There are a lot of cool things going in this album, but there are still somethings I can’t get into. The third track, “Dance Floor,” has mesmerizing layers of vocal harmonies and keyboards, but then there are parts where there are these additional vocals that just go “Hey” in a deep voice and I couldn’t help but think of the dozens of songs in recent years that have pretty much the exact same thing going on.
The pop ballad “Shoo Do Bop” has well done lyrics for what they are in the short verses. It tells a short story of being at a middle school dance that goes on to a lifelong relationship.
Likewise the song “Diary” has meaningful lyrics that also deal with love and raising a family. The song has a softly plucked acoustic which is backed by light and funky guitar and organ parts.  It should be noted that thought was put into how some of these songs flow from verse to chorus and how the back up vocals accent the buildup and breakdown in certain parts.
The track “Devil” is really funky in a poppy way. For some reason I was reminded of Paula Abdul by this song. My only explanation is that the song has a very early 90s R&B sound to it.
If you’re looking for great vocals and groove, it is certainly worth checking out Solomon Witherspoon’s music. He is a tremendous vocalist and the album is tight throughout from the instruments to the recording. On the other hand the album didn’t achieve what felt like a new experience to me. The music didn’t seem like it wanted to get “out of the box” except for maybe the track “Devil,” which does seem like it’s pulling off music from the past, but it’s pretty far back.

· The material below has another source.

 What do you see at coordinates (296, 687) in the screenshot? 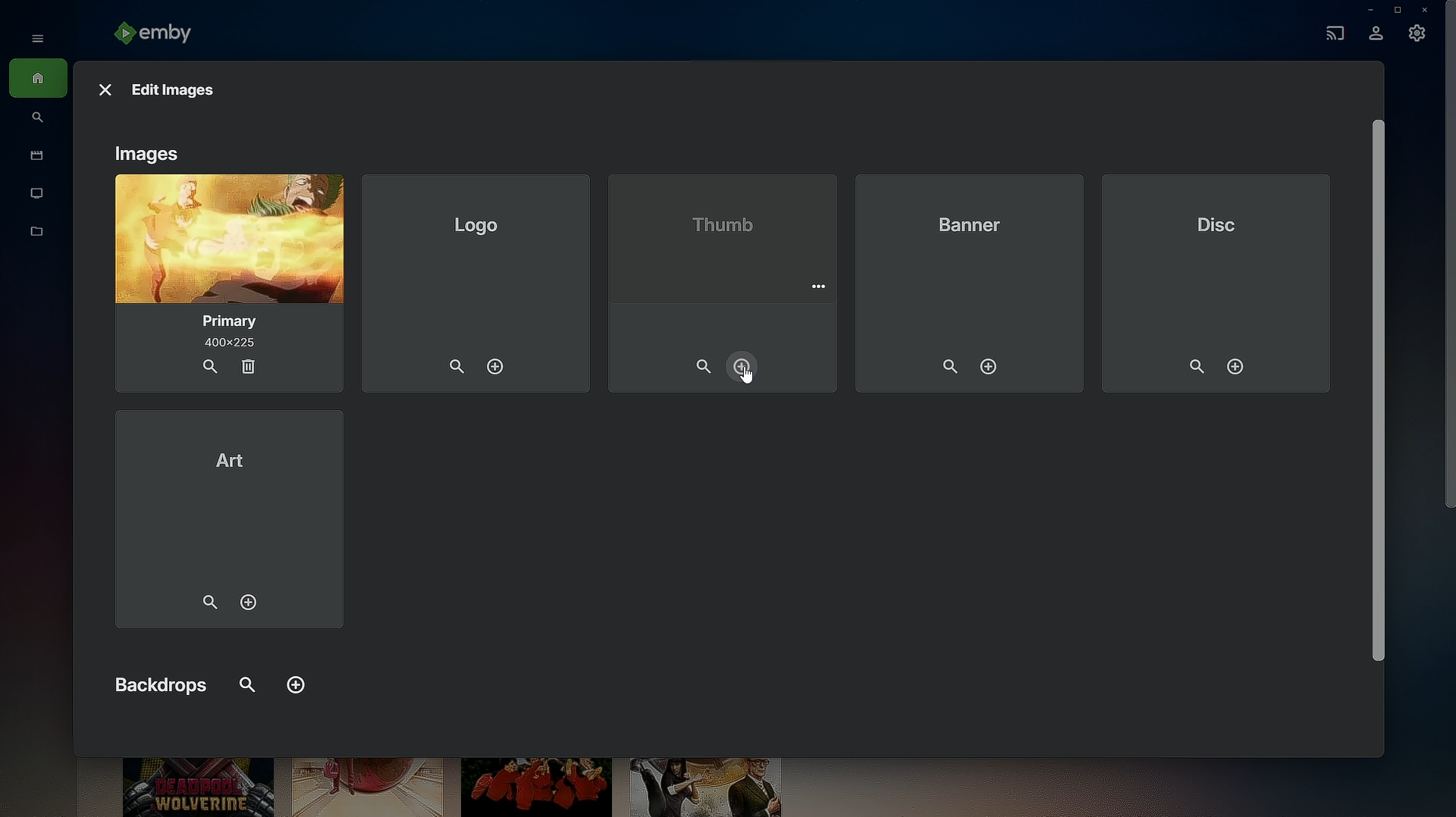
I see `Add` at bounding box center [296, 687].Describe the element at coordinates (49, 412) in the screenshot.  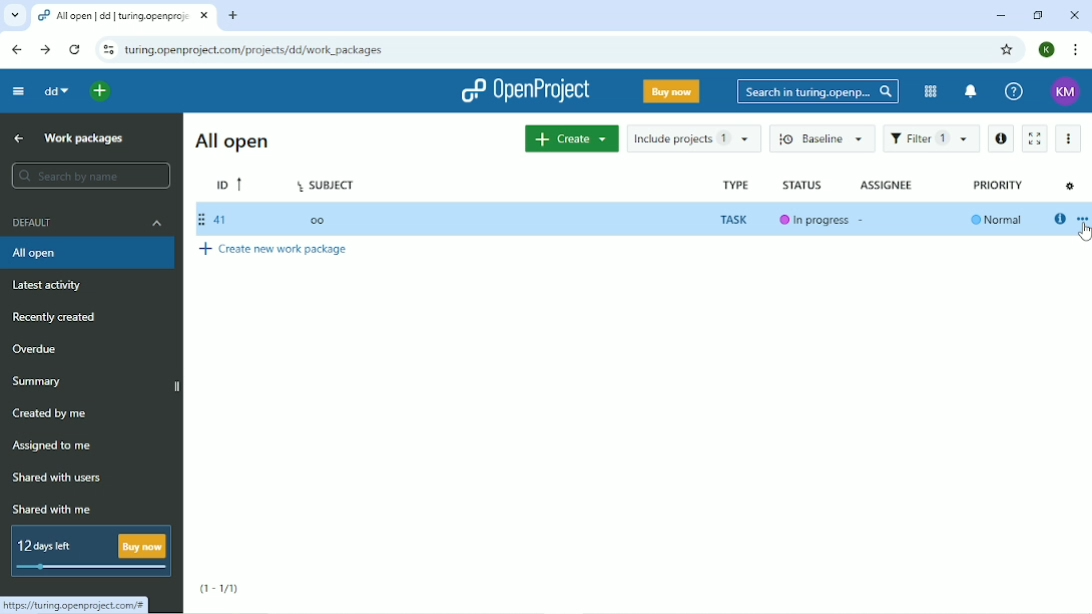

If you’re not so keen on the R&B that has been coming out for the last decade, or the genre in general, and are sensitive to when something feels like it sounds kind of like something you’ve heard somewhere dozens and dozens of times but have a hard time putting your finger on it, I’m sure you’ll find something else to listen to.
My main complaint overall with the album is the album cover. It’s a washed out black and white picture of Witherspoon and the font is weird, the shadow effect on “Kingdom” seems odd and what’s with the key and keyhole? Another key makes up the “1” in 17. There’s nothing about keys in the album, which means someone was going for some deeper meaning and really lost it. I appreciate the recording process of this album, but one must never forget that many still judge things by their cover and this one is lacking.
Solomon Witherspoon will be playing with Ten17 at The Other Place bar located at 3930 E. Calvary Rd. in Duluth on July 27 and 28.


Paul Whyte

A South Shore native and University of Wisconsin-Superior journalism graduate. Lifelong musician, and former open mic host. Passionate about the music scene and politics.